(Entries taken from a collection)
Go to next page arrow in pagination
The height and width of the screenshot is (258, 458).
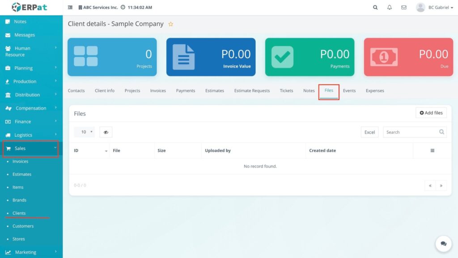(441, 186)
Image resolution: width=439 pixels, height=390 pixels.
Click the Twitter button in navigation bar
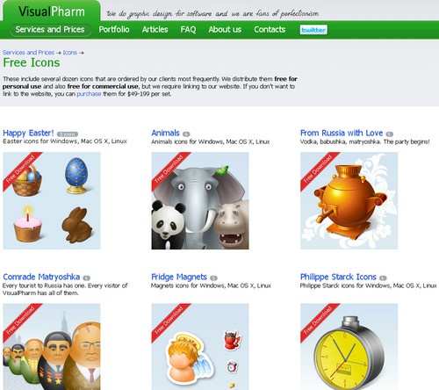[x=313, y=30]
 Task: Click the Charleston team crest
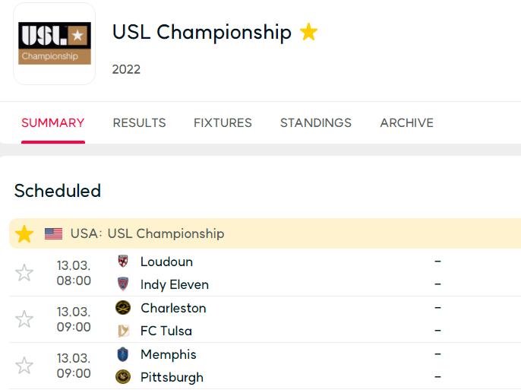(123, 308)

● **What is expected**
The records above must all be output exactly. Omit the images.

● **Result for this exercise**
Go to next page arrow in pagination
The height and width of the screenshot is (258, 458).
(441, 186)
Image resolution: width=439 pixels, height=390 pixels.
Click the Twitter button in navigation bar
[x=313, y=30]
 Task: Click the Charleston team crest
(123, 308)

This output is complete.